#### Given entries

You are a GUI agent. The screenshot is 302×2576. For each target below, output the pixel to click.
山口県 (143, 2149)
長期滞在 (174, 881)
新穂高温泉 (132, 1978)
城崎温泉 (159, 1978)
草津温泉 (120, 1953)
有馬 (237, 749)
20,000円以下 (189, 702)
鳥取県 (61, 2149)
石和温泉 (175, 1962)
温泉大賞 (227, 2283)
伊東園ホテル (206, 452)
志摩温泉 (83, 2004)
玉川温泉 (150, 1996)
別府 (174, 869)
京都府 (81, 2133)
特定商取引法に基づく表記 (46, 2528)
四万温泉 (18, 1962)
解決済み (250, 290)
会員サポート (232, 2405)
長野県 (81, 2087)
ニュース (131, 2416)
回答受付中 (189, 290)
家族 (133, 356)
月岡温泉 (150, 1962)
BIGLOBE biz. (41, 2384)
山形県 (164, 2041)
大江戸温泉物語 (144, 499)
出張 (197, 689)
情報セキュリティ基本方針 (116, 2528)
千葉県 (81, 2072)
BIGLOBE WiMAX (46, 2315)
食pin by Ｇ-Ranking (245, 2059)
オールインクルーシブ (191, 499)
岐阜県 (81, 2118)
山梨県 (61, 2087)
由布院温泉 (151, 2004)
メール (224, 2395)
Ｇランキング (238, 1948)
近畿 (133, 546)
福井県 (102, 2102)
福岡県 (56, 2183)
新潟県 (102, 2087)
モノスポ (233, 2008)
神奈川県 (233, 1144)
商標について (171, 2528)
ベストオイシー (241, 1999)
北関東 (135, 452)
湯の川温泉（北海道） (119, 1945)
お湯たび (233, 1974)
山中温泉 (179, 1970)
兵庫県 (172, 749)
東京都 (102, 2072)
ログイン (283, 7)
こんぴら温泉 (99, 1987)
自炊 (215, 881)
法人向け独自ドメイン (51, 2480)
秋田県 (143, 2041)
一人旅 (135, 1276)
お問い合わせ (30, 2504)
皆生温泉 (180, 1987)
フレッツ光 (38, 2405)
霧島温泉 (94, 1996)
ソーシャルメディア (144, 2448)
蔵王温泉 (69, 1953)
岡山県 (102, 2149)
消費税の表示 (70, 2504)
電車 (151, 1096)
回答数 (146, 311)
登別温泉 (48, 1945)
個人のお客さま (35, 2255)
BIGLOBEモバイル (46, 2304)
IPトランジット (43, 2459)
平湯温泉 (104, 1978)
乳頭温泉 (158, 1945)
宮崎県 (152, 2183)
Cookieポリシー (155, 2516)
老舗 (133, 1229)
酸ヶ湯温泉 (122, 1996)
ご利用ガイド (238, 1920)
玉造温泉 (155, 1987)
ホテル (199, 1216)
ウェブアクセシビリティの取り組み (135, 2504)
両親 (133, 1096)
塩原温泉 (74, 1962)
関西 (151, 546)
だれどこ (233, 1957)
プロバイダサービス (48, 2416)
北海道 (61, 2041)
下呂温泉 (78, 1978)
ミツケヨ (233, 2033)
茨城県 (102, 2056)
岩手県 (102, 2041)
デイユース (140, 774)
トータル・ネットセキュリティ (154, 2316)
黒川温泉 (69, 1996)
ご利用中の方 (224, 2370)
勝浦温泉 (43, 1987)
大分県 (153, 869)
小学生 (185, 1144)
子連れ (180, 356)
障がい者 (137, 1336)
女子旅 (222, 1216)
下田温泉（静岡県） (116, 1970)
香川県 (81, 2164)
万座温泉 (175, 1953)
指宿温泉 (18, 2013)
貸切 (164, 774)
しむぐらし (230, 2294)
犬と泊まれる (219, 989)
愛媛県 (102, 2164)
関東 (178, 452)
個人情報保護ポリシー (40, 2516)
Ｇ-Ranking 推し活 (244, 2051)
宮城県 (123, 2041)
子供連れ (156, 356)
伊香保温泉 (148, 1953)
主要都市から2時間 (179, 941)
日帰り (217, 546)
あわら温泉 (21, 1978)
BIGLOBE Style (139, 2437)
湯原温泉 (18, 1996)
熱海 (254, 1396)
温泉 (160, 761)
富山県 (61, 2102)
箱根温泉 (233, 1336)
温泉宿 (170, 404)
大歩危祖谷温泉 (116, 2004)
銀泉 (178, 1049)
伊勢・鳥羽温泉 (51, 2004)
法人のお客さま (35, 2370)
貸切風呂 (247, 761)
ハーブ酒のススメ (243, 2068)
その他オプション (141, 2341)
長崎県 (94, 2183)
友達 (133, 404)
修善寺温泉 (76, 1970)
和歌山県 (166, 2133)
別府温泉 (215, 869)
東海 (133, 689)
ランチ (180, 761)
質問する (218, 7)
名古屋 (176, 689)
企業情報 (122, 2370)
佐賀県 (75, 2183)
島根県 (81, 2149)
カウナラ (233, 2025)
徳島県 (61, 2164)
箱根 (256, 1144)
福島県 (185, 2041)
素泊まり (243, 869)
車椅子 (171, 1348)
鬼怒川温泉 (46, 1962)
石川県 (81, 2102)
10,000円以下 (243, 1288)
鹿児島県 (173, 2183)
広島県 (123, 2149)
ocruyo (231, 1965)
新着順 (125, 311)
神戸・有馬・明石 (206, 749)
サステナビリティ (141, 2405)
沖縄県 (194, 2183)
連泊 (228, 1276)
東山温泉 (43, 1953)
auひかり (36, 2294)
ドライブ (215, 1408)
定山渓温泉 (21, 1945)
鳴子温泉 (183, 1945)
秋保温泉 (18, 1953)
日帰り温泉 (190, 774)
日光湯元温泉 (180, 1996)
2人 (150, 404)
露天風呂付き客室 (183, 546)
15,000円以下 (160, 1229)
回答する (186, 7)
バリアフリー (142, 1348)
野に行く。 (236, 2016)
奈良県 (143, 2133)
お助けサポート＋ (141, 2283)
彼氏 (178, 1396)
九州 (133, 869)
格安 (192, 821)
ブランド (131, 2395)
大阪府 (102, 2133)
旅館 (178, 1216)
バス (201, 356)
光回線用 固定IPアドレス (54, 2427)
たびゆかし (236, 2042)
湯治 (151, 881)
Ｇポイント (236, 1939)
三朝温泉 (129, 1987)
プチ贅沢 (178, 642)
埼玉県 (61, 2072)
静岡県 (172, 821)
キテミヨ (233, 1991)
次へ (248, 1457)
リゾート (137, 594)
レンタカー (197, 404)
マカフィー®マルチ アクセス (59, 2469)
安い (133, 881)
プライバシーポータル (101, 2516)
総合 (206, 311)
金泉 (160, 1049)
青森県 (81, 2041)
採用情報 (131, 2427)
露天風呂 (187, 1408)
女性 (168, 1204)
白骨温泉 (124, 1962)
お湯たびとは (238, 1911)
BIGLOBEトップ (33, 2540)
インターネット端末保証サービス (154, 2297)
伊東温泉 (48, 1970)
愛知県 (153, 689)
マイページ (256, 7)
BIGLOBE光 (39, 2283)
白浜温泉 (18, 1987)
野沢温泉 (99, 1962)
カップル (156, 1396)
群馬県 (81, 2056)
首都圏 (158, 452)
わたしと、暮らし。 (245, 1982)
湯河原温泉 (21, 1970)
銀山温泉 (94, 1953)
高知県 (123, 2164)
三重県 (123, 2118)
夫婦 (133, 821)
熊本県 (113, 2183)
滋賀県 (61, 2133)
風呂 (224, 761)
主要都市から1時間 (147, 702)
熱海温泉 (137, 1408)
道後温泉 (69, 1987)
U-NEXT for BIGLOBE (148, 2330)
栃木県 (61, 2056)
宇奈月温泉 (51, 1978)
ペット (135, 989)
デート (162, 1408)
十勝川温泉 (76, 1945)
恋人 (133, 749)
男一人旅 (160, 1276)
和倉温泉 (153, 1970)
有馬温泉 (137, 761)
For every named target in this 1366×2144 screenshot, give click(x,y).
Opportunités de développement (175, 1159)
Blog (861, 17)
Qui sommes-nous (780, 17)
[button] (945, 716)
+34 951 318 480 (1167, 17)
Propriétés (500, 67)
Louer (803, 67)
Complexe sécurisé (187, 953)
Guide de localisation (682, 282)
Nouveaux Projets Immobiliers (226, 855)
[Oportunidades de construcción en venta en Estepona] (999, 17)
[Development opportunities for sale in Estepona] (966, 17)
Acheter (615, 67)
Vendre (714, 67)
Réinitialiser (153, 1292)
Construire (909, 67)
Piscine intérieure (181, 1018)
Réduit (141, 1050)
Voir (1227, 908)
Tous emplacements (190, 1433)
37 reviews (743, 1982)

#### Assigned task
Using the material above, transcribe exactly the lines from the line with "貸切風呂 (247, 761)" to the line with "素泊まり (243, 869)"; both count, and nothing else goes in.

#### Exercise output
貸切風呂 (247, 761)
ハーブ酒のススメ (243, 2068)
その他オプション (141, 2341)
長崎県 (94, 2183)
友達 (133, 404)
修善寺温泉 (76, 1970)
和歌山県 (166, 2133)
別府温泉 (215, 869)
東海 (133, 689)
ランチ (180, 761)
質問する (218, 7)
名古屋 (176, 689)
企業情報 (122, 2370)
佐賀県 (75, 2183)
島根県 (81, 2149)
カウナラ (233, 2025)
徳島県 (61, 2164)
箱根 (256, 1144)
福島県 (185, 2041)
素泊まり (243, 869)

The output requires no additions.